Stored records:
########

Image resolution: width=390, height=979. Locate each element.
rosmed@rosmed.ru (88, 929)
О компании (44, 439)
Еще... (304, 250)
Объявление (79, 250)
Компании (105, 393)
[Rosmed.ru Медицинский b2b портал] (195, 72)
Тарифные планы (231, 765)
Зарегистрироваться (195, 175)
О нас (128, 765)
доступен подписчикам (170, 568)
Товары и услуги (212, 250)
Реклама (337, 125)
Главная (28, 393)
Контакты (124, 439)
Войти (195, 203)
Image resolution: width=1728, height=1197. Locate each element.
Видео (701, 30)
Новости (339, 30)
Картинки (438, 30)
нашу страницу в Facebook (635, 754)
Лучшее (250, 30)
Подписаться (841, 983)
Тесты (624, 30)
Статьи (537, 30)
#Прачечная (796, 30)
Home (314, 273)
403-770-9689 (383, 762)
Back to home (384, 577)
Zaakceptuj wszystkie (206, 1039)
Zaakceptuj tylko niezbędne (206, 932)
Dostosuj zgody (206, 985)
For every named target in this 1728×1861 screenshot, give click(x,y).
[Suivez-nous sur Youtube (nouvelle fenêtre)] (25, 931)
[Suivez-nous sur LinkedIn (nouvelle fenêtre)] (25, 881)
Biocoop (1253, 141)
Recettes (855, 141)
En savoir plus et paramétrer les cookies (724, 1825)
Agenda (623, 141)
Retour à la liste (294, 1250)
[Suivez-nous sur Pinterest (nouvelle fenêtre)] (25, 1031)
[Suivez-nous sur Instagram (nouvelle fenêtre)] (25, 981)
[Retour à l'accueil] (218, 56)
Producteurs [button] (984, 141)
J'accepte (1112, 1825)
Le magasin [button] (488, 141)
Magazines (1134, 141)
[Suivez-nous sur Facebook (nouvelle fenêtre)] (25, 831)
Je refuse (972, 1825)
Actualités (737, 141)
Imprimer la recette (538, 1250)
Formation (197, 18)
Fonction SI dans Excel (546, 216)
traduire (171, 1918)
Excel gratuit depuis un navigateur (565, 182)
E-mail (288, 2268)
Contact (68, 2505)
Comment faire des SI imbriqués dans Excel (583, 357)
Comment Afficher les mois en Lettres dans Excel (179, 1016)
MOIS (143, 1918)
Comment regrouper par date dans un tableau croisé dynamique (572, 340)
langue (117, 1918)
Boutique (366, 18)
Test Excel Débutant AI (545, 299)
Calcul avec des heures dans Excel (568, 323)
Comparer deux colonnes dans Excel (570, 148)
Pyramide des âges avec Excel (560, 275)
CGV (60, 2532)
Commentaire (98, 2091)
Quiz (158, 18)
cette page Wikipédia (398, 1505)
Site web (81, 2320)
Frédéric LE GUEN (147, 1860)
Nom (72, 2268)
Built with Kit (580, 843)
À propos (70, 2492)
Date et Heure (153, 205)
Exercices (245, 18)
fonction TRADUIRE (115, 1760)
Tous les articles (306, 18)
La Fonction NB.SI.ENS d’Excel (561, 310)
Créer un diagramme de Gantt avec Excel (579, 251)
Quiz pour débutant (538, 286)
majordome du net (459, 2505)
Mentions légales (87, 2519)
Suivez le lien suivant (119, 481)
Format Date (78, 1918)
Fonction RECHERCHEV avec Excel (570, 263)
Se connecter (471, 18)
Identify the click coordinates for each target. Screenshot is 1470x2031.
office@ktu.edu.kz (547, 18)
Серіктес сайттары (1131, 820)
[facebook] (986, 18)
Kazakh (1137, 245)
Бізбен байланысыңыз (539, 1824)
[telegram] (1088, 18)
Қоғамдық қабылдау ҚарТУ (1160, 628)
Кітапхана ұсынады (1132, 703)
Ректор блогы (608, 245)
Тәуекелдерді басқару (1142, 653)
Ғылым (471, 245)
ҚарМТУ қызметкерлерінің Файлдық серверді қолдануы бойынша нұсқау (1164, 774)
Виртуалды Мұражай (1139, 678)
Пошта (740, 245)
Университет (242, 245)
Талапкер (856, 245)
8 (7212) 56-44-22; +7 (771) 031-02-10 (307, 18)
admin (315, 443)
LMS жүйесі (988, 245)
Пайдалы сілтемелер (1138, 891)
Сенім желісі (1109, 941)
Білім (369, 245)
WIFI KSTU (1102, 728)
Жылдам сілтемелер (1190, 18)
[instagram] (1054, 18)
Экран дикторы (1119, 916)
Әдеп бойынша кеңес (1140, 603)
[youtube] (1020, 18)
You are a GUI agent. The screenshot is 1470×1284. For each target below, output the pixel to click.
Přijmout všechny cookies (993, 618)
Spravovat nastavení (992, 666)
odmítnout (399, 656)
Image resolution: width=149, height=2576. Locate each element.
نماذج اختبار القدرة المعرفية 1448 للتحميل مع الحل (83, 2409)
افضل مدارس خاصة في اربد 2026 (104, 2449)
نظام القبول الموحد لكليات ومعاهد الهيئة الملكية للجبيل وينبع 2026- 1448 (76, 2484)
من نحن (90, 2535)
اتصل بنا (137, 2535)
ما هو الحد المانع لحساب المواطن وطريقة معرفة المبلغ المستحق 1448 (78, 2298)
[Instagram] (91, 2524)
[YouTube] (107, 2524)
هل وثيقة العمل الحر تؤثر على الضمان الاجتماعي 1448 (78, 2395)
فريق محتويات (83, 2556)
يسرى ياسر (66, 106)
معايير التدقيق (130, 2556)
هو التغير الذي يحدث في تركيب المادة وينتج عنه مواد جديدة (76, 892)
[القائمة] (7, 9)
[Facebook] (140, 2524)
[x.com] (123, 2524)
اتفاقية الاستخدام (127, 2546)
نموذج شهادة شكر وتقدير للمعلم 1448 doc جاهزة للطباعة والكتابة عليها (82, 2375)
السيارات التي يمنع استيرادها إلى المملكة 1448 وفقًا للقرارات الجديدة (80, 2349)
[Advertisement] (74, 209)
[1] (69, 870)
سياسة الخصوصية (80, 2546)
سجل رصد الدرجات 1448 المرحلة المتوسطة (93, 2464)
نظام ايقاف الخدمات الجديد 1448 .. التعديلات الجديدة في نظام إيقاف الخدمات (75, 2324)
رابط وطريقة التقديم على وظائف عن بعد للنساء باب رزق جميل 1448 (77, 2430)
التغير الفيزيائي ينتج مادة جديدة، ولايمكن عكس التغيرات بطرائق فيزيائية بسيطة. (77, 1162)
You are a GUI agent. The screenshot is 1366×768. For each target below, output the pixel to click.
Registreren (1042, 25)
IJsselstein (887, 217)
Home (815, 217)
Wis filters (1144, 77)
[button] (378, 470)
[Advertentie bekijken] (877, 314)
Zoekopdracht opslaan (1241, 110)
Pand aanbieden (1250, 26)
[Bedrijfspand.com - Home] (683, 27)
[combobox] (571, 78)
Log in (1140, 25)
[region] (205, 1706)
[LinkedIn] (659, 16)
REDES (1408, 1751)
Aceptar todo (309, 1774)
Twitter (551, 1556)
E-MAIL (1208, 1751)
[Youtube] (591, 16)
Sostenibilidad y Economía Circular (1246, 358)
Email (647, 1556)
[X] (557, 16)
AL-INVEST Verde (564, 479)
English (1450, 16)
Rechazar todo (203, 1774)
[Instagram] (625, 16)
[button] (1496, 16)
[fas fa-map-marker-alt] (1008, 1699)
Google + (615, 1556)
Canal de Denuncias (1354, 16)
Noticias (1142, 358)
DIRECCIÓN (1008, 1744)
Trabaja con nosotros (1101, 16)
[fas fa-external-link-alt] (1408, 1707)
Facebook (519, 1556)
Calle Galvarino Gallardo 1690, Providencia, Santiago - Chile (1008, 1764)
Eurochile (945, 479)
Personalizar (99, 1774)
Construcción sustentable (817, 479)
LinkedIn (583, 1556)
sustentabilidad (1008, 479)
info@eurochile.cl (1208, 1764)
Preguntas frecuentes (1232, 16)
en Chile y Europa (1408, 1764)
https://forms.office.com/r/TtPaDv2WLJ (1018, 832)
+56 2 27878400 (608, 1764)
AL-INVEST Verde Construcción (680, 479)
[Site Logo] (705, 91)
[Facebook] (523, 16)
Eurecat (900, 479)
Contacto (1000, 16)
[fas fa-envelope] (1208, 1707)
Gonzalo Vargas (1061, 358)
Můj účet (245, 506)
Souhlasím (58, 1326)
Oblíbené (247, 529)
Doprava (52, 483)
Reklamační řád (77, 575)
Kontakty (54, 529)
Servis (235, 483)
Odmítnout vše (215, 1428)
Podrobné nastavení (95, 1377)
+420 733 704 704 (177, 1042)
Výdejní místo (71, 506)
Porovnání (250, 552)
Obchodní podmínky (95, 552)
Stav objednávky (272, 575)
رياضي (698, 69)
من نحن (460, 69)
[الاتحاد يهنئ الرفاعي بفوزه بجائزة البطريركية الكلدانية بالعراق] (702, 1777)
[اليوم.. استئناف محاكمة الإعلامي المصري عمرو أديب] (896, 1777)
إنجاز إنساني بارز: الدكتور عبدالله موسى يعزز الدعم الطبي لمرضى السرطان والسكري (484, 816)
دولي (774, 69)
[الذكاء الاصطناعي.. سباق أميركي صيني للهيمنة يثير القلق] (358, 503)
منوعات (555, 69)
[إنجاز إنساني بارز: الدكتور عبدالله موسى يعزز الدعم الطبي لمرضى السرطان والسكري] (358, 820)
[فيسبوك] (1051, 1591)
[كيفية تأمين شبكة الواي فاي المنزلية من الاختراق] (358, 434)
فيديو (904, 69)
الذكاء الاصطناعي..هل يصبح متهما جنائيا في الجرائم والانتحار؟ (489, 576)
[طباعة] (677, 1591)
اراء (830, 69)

########

ASSIGNED TASK.
Each line from the one holding "Můj účet (245, 506)" down to the end of the records above is to be repeated exactly; no other line belongs in the reply.

OUTPUT FOR THIS EXERCISE.
Můj účet (245, 506)
Souhlasím (58, 1326)
Oblíbené (247, 529)
Doprava (52, 483)
Reklamační řád (77, 575)
Kontakty (54, 529)
Servis (235, 483)
Odmítnout vše (215, 1428)
Podrobné nastavení (95, 1377)
+420 733 704 704 (177, 1042)
Výdejní místo (71, 506)
Porovnání (250, 552)
Obchodní podmínky (95, 552)
Stav objednávky (272, 575)
رياضي (698, 69)
من نحن (460, 69)
[الاتحاد يهنئ الرفاعي بفوزه بجائزة البطريركية الكلدانية بالعراق] (702, 1777)
[اليوم.. استئناف محاكمة الإعلامي المصري عمرو أديب] (896, 1777)
إنجاز إنساني بارز: الدكتور عبدالله موسى يعزز الدعم الطبي لمرضى السرطان والسكري (484, 816)
دولي (774, 69)
[الذكاء الاصطناعي.. سباق أميركي صيني للهيمنة يثير القلق] (358, 503)
منوعات (555, 69)
[إنجاز إنساني بارز: الدكتور عبدالله موسى يعزز الدعم الطبي لمرضى السرطان والسكري] (358, 820)
[فيسبوك] (1051, 1591)
[كيفية تأمين شبكة الواي فاي المنزلية من الاختراق] (358, 434)
فيديو (904, 69)
الذكاء الاصطناعي..هل يصبح متهما جنائيا في الجرائم والانتحار؟ (489, 576)
[طباعة] (677, 1591)
اراء (830, 69)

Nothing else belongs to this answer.